• _À faire 1_: Dans le texte sur l'affaire de l'Arche de Zoé, quel jour Sarkozy demande-t-il le droit à la présomption d'innocence ?
• _À faire 2_: Poursuivez le texte sur l'affaire de l'Arche de Zoé à partir de sa dernière phrase.

• _Texte fourni_:
Et si cette affaire de l’Arche de Zoé était une (mini) affaire d’Etat ?
Avec ces grèves assez dures et perturbantes qui monopolisent le système D français et opacifient le cerveau des transportés, avec la venue de Chavez qui monopolise l’attention humanitaire, avec le voyage en Chine sans Yade - pas bon pour les droits de l’homme - ni Delon - qui en est vexé - qui monopolise les médias, les représentants de l’Arche continuent de couler, et en prison. Cette affaire a été traitée bille en tête contre Breteau et Cie, tantôt traité de Zorro inconscient, de zozo, d’humanitaire foutraque, orgueilleux, peut-être même fou (il vient du 4 x 4 alors vous comprenez le CO2, le bruit, l’écologie et l’humanitaire, tout cela ne fait pas bon ménage), de voyou, de kidnappeur d’enfants, de détourneur de fonds, d’avide de gloriole, trafiquant d’enfants et d’organes, esclavagistes et autres gentillesses.

Souvenez-vous, la première à intervenir fut Rama Yade pour condamner avec la plus grande fermeté possible les agissements de cette association qui, le 26 octobre - l’affaire débute le 25 - estime que l’opération de l’association est « illégale et irresponsable ». Puis Sarkozy a joué à la girouette (tardivement). Stade I : condamnation sans concession - le dimanche 28, il « condamne » l’opération, qu’il juge « illégale et inacceptable ». Stade II : demande du droit à la présomption d’innocence le mercredi 31 octobre (il met 6 jours pour découvrir la présomption d’innocence). Stade III : non-ingérence dans les affaires judiciaires d’un Etat souverain. Stade IV : demande de dissociation des journalistes du groupe. Stade V : saut en avion Grenelle CO2 pour récupérer une partie de l’équipe. Stade VI : « J’irai chercher tous les Français quoi qu’ils aient fait » le mardi 6 novembre. Stade VII : retrait de la position française par le porte-parole de l’Elysée le mercredi 7 novembre. Stade VIII : silence et peut-être abandon.

• _Données d'entrée_:
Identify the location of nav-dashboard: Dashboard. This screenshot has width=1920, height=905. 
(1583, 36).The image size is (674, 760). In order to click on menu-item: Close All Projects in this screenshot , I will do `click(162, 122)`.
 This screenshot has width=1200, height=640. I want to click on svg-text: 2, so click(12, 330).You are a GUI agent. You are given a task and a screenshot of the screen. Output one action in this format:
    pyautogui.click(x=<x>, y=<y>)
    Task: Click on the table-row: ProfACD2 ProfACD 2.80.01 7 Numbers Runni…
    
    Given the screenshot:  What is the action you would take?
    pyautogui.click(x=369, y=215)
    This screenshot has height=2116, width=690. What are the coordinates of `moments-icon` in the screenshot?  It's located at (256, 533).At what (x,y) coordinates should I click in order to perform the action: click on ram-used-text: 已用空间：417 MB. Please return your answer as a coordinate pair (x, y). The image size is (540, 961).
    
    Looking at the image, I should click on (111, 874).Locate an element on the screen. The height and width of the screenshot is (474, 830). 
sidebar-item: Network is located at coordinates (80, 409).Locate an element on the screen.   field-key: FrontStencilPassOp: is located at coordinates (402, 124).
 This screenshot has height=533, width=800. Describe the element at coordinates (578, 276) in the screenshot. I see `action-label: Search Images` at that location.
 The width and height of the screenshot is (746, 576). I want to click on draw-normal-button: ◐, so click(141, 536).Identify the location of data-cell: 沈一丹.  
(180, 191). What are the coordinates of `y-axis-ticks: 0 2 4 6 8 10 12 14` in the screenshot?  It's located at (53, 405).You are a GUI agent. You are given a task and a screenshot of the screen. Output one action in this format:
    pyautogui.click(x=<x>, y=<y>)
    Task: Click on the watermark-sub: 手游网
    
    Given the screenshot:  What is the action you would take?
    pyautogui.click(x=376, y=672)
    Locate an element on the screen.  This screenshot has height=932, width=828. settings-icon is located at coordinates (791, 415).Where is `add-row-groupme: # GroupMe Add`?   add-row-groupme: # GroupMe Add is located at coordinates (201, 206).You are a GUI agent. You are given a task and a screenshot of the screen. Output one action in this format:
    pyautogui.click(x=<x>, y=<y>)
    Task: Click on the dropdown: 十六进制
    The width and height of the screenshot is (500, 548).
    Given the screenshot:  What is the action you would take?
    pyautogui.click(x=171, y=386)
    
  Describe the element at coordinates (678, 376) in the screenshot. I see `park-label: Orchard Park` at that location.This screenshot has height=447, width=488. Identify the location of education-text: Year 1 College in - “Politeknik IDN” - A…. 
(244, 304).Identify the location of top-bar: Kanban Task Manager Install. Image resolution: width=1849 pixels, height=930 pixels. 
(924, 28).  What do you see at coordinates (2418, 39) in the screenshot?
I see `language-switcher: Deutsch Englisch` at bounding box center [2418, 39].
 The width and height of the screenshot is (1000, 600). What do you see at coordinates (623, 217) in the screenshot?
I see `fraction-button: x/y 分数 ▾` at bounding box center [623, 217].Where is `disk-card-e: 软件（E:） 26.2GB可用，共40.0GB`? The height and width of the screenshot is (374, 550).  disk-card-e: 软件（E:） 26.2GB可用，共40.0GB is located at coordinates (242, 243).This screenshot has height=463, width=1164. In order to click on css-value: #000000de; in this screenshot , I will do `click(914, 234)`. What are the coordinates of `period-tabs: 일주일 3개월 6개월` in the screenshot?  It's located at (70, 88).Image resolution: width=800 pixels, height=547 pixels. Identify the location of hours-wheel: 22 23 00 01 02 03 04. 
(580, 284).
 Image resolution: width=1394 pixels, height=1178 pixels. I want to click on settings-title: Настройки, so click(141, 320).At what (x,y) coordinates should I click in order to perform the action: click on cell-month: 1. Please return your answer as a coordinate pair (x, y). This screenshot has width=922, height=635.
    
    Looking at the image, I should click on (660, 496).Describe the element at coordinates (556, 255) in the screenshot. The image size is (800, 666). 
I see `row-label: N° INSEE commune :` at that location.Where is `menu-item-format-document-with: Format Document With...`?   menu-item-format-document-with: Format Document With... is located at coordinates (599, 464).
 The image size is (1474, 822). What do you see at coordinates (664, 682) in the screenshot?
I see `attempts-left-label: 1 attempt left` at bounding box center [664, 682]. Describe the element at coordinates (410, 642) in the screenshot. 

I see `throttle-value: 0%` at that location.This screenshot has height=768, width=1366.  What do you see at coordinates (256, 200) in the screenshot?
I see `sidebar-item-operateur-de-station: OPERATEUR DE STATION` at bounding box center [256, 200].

• _Réponse 1_: Le mercredi 31 octobre.

• _Réponse 2_:
En fait, dès le début de cette histoire portée à notre connaissance après l’arrestation du commando, il se met en place une sorte de lynchage commun. Il y a d’une part les journalistes, d’autre part les gouvernements tant français que tchadien, viennent ensuite les humanitaires (Brauman qui en rejette la responsabilité sur Kouchner le grand absent de cette triste et embrouillée histoire) comme les ONG et enfin certains hommes politiques et philosophes dont le dernier en date le thuriféraires du Che (pourtant lui un révolutionnaire assassin aux mains rouges de sang innocent) Régis Debray.
Avant de revenir plus en détail sur ces divers éléments, je tiens à préciser qu’il ne s’agit pas pour moi de dédouaner toute action égocentrique habillée de la robe de l’héroïsme humanitaire - et à ce jour tout n’est pas éclairci dans cette obscure affaire - mais de parler de faits inutilement liés ici aux événements, faits qui jettent un trouble certain et font de cette association une cible atteinte facilement.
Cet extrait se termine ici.